> Your instructions
The entries that follow are to be duplicated in full, character for character.

> Supplied information
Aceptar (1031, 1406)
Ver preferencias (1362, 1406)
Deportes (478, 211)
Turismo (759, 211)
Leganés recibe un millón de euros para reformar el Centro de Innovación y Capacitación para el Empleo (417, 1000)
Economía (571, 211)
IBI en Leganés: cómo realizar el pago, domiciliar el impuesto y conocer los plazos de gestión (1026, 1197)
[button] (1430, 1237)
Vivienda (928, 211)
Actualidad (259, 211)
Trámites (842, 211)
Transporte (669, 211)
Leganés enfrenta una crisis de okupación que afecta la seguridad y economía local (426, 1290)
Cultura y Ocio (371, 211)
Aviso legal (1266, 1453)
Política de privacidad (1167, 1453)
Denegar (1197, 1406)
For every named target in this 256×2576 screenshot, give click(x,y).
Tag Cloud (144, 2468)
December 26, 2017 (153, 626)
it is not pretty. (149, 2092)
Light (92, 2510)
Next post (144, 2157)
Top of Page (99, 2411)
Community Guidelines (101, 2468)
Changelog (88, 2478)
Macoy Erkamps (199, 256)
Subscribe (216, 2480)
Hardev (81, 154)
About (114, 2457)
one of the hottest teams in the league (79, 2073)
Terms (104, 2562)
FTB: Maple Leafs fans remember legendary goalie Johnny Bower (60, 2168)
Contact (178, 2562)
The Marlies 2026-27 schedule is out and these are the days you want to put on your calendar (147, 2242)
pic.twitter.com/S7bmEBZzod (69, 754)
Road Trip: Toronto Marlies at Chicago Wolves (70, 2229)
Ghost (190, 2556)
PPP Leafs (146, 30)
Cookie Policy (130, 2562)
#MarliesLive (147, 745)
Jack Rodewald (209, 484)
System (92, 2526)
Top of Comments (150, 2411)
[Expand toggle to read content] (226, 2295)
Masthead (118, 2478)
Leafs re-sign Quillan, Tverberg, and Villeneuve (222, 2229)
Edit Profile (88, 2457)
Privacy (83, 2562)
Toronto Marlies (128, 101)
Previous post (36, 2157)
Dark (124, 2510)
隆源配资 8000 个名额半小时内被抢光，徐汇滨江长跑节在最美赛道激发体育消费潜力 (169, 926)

> Written response
Aceptar (1031, 1406)
Ver preferencias (1362, 1406)
Deportes (478, 211)
Turismo (759, 211)
Leganés recibe un millón de euros para reformar el Centro de Innovación y Capacitación para el Empleo (417, 1000)
Economía (571, 211)
IBI en Leganés: cómo realizar el pago, domiciliar el impuesto y conocer los plazos de gestión (1026, 1197)
[button] (1430, 1237)
Vivienda (928, 211)
Actualidad (259, 211)
Trámites (842, 211)
Transporte (669, 211)
Leganés enfrenta una crisis de okupación que afecta la seguridad y economía local (426, 1290)
Cultura y Ocio (371, 211)
Aviso legal (1266, 1453)
Política de privacidad (1167, 1453)
Denegar (1197, 1406)
For every named target in this 256×2576 screenshot, give click(x,y).
Tag Cloud (144, 2468)
December 26, 2017 (153, 626)
it is not pretty. (149, 2092)
Light (92, 2510)
Next post (144, 2157)
Top of Page (99, 2411)
Community Guidelines (101, 2468)
Changelog (88, 2478)
Macoy Erkamps (199, 256)
Subscribe (216, 2480)
Hardev (81, 154)
About (114, 2457)
one of the hottest teams in the league (79, 2073)
Terms (104, 2562)
FTB: Maple Leafs fans remember legendary goalie Johnny Bower (60, 2168)
Contact (178, 2562)
The Marlies 2026-27 schedule is out and these are the days you want to put on your calendar (147, 2242)
pic.twitter.com/S7bmEBZzod (69, 754)
Road Trip: Toronto Marlies at Chicago Wolves (70, 2229)
Ghost (190, 2556)
PPP Leafs (146, 30)
Cookie Policy (130, 2562)
#MarliesLive (147, 745)
Jack Rodewald (209, 484)
System (92, 2526)
Top of Comments (150, 2411)
[Expand toggle to read content] (226, 2295)
Masthead (118, 2478)
Leafs re-sign Quillan, Tverberg, and Villeneuve (222, 2229)
Edit Profile (88, 2457)
Privacy (83, 2562)
Toronto Marlies (128, 101)
Previous post (36, 2157)
Dark (124, 2510)
隆源配资 8000 个名额半小时内被抢光，徐汇滨江长跑节在最美赛道激发体育消费潜力 (169, 926)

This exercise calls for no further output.